Question

A current of 10 A exists in a wire of cross-sectional area of \( 5 \times 10^{-6} \, \text{m}^2 \) with a drift velocity of \( 2 \times 10^{-3} \, \text{m/s} \). The number of free electrons in each cubic meter of the wire is:

• A. \( 2 \times 10^{25} \)
• B. \( 2 \times 10^{23} \)
• C. \( 625 \times 10^{25} \)
• D. \( 2 \times 10^{6} \)

Hint:

Drift velocity is extremely small, and the number of free electrons in a conductor is very large.
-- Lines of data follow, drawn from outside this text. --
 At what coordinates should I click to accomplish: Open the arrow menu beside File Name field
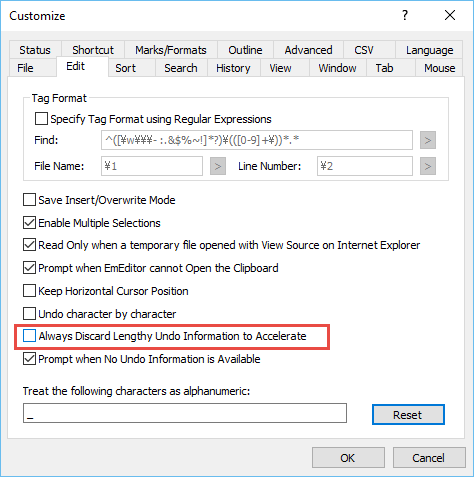point(218,166)
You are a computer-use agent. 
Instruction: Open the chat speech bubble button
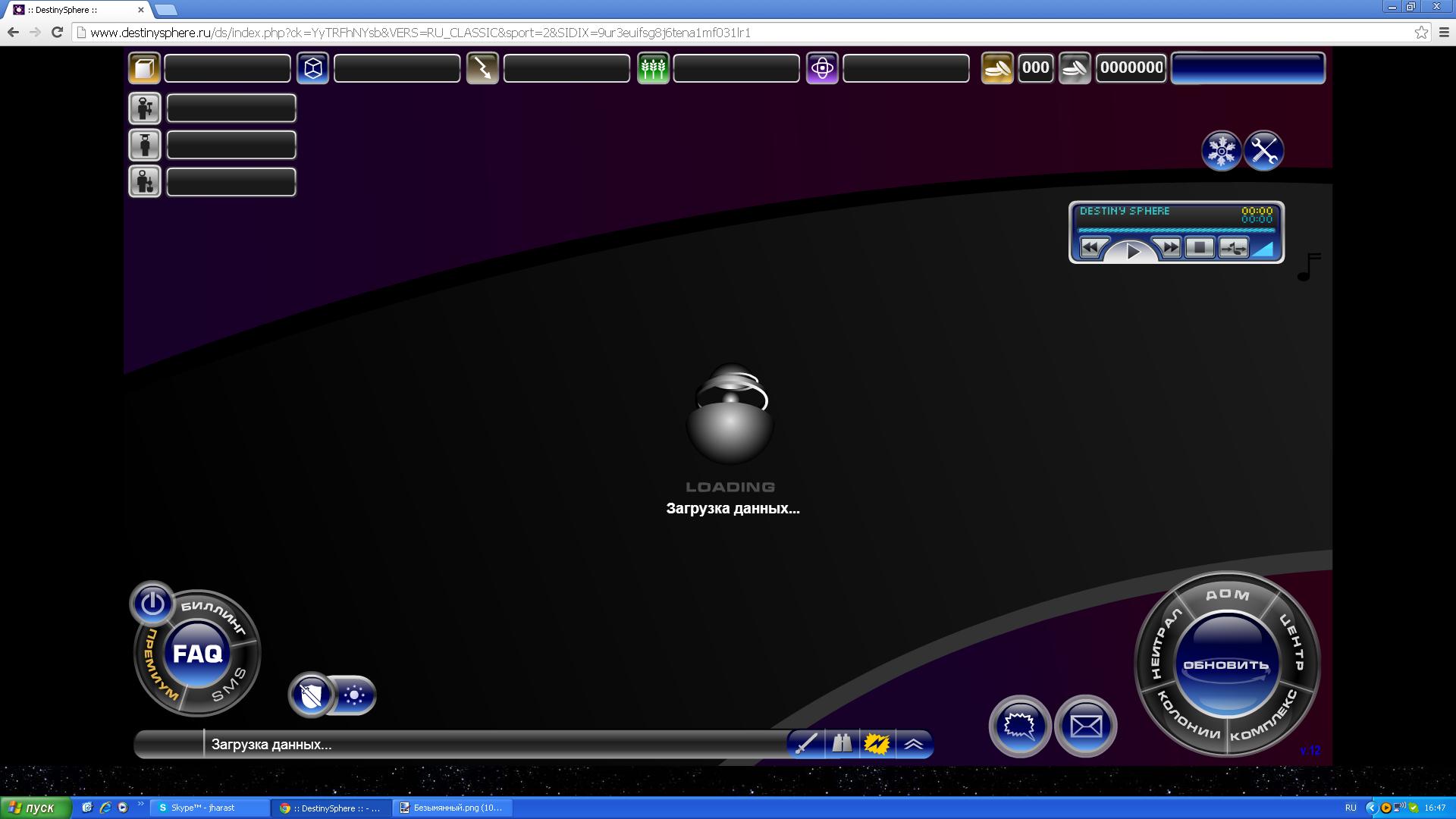click(1019, 726)
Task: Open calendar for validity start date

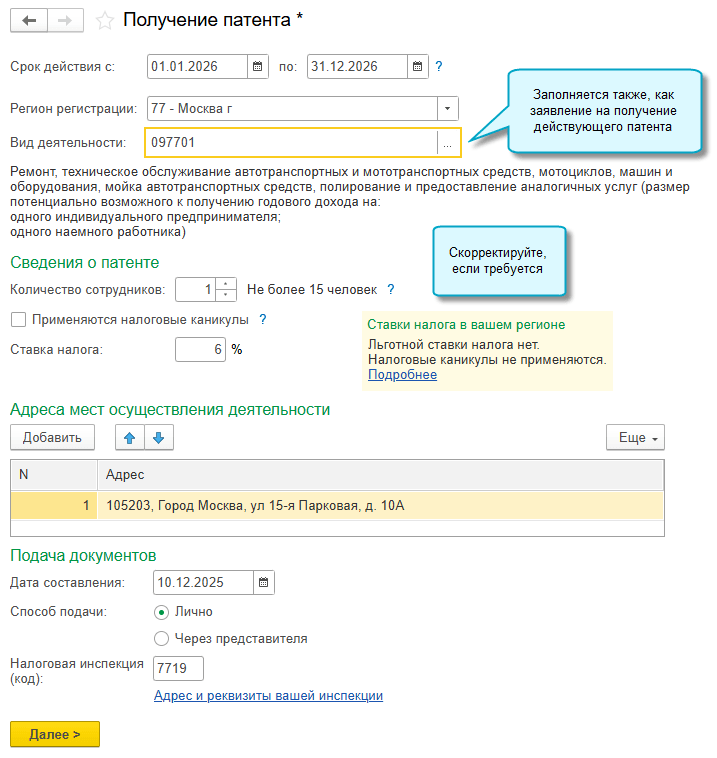Action: click(x=258, y=67)
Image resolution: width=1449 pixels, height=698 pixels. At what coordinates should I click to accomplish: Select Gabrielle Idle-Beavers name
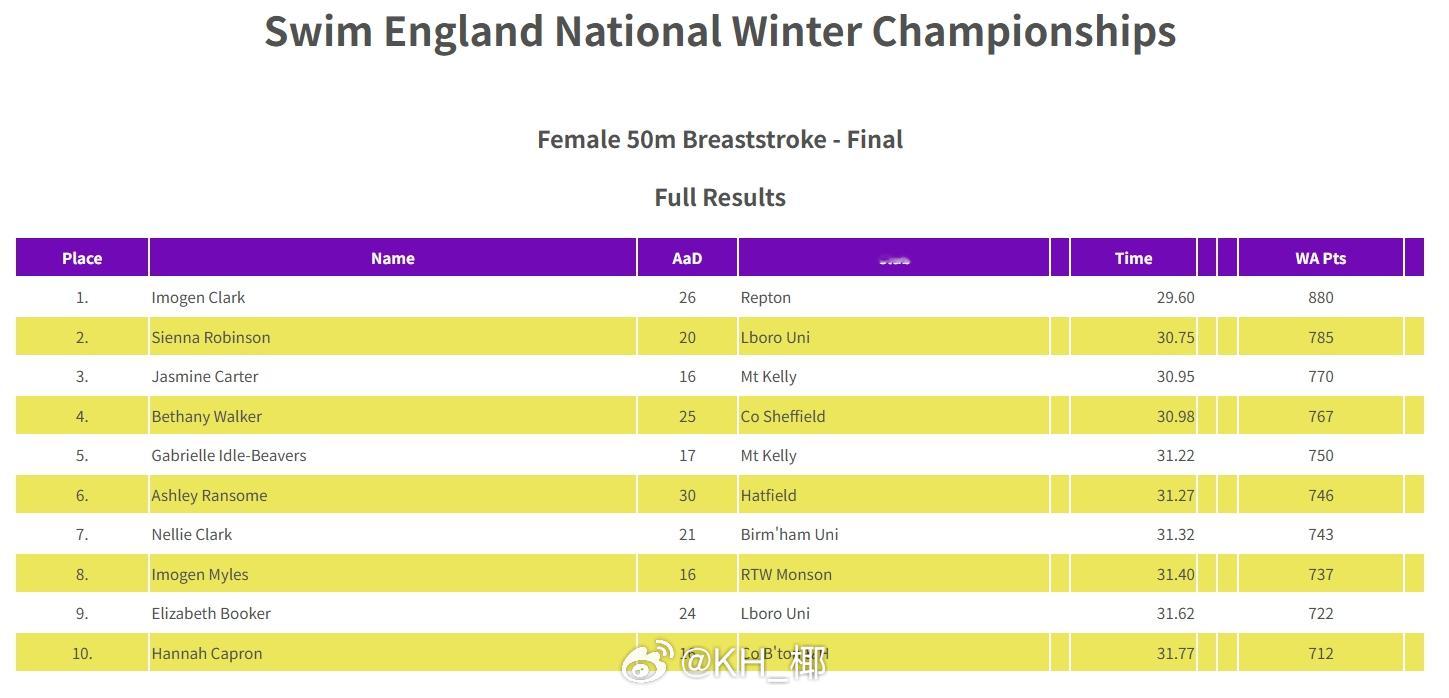point(229,456)
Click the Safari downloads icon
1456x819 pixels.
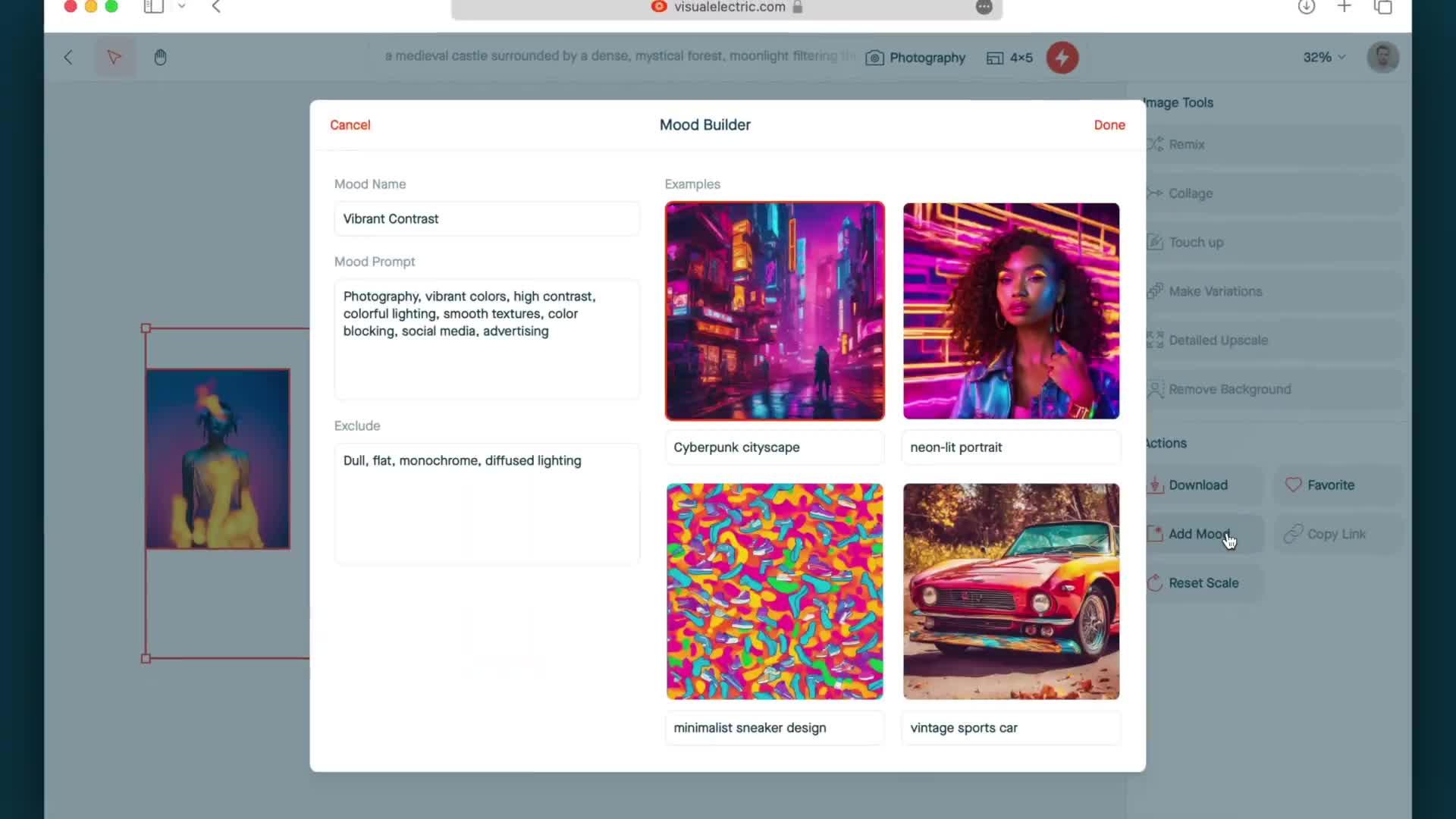1306,7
Use the equation \( I = n A e v_d \) to determine electron density.

Answer 1

The Correct Option is C

Step 1: Drift Velocity and Current Relation
The formula for current is: \[ I = n A e v_d \] where:
\( I = 10 \, \text{A} \) (current),
\( A = 5 \times 10^{-6} \, \text{m}^2 \) (cross
sectional area),
\( e = 1.6 \times 10^{-19} \, \text{C} \) (charge of an electron),
\( v_d = 2 \times 10^{-3} \, \text{m/s} \) (drift velocity),
\( n \) is the number of free electrons per unit volume.
Step 2: Solving for \( n \)
Rearranging the equation for \( n \): \[ n = \frac{I}{A e v_d} \] Substituting the given values: \[ n = \frac{10}{(5 \times 10^{-6}) \cdot (1.6 \times 10^{-19}) \cdot (2 \times 10^{-3})} \]
Step 3: Simplifying
Evaluating the denominator: \[ (5 \times 10^{-6}) \cdot (1.6 \times 10^{-19}) = 8 \times 10^{-25} \] \[ (8 \times 10^{-25}) \cdot (2 \times 10^{-3}) = 16 \times 10^{-28} \] \[ n = \frac{10}{16 \times 10^{-28}} \] \[ n = \frac{10}{16} \times 10^{28} = 0.625 \times 10^{28} = 625 \times 10^{25} \] Final Answer: The number of free electrons in each cubic meter of the wire is \( 625 \times 10^{25} \).